- [Texto del ejercicio]
--------------------
Caída hasta este punto, el declive de la virtud cívica es imputable tanto a los ciudadanos gobernados como a los ciudadanos gobernantes. Los Grandes Antepasados, por lo demás, habían temido esta delicuescencia hasta el punto de añadir a la Declaración de los derechos del hombre una Declaración de deberes del hombre y del ciudadano en el preámbulo a la Constitución del 5 de fructidor del año III (22 de agosto de 1795). Sin duda el Directorio faltó sin vergüenza a los deberes del ciudadano gobernante, Pero ¿acaso no violó la Convención con la misma inconsecuencia mortal los derechos del hombre de 1789?
--------------------
- [Consigna 1] En el texto sobre la virtud cívica, ¿qué declaración añadieron los Grandes Antepasados en el preámbulo a la Constitución del 5 de fructidor del año III?

[Datos de localización por coordenadas de píxeles]
--------------------
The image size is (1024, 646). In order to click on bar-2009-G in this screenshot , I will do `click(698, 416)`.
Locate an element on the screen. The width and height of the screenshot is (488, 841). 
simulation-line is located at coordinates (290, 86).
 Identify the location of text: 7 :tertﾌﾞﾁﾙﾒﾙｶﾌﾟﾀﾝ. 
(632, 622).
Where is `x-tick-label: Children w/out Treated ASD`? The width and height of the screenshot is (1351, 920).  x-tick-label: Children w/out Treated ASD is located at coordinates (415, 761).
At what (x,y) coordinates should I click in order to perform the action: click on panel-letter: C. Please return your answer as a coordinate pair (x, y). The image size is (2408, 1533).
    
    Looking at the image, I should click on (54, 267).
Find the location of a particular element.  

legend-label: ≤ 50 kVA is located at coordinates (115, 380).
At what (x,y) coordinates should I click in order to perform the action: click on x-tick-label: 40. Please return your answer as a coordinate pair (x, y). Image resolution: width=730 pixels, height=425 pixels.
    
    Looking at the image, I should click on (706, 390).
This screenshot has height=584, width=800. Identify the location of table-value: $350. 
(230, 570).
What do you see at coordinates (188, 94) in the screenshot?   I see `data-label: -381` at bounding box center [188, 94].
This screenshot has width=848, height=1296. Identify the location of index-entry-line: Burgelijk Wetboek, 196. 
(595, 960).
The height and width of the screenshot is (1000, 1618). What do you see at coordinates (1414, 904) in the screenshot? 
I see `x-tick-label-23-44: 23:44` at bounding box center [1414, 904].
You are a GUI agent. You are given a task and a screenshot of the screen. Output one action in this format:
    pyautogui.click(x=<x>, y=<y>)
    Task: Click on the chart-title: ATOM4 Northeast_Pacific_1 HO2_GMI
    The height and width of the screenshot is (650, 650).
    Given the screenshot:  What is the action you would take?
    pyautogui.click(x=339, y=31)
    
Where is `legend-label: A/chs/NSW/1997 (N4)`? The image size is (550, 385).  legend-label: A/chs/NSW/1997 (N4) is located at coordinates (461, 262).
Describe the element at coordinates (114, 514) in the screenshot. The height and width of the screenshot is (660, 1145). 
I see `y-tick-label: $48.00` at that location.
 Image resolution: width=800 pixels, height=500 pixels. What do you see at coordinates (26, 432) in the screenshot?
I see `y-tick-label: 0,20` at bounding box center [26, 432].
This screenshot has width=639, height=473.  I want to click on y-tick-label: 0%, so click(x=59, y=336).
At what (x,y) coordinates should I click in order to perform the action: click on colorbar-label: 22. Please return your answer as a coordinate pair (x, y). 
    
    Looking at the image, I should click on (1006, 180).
--------------------
- [Consigna 2] Reproduce sin cambios las líneas de las entradas, empezando por la que contiene "Identify the location of text: 7" y terminando en la que contiene "center [1414, 904].", ambas incluidas.

- [Resultado 1] Una Declaración de deberes del hombre y del ciudadano.

- [Resultado 2]
 Identify the location of text: 7 :tertﾌﾞﾁﾙﾒﾙｶﾌﾟﾀﾝ. 
(632, 622).
Where is `x-tick-label: Children w/out Treated ASD`? The width and height of the screenshot is (1351, 920).  x-tick-label: Children w/out Treated ASD is located at coordinates (415, 761).
At what (x,y) coordinates should I click in order to perform the action: click on panel-letter: C. Please return your answer as a coordinate pair (x, y). The image size is (2408, 1533).
    
    Looking at the image, I should click on (54, 267).
Find the location of a particular element.  

legend-label: ≤ 50 kVA is located at coordinates (115, 380).
At what (x,y) coordinates should I click in order to perform the action: click on x-tick-label: 40. Please return your answer as a coordinate pair (x, y). Image resolution: width=730 pixels, height=425 pixels.
    
    Looking at the image, I should click on (706, 390).
This screenshot has height=584, width=800. Identify the location of table-value: $350. 
(230, 570).
What do you see at coordinates (188, 94) in the screenshot?   I see `data-label: -381` at bounding box center [188, 94].
This screenshot has width=848, height=1296. Identify the location of index-entry-line: Burgelijk Wetboek, 196. 
(595, 960).
The height and width of the screenshot is (1000, 1618). What do you see at coordinates (1414, 904) in the screenshot? 
I see `x-tick-label-23-44: 23:44` at bounding box center [1414, 904].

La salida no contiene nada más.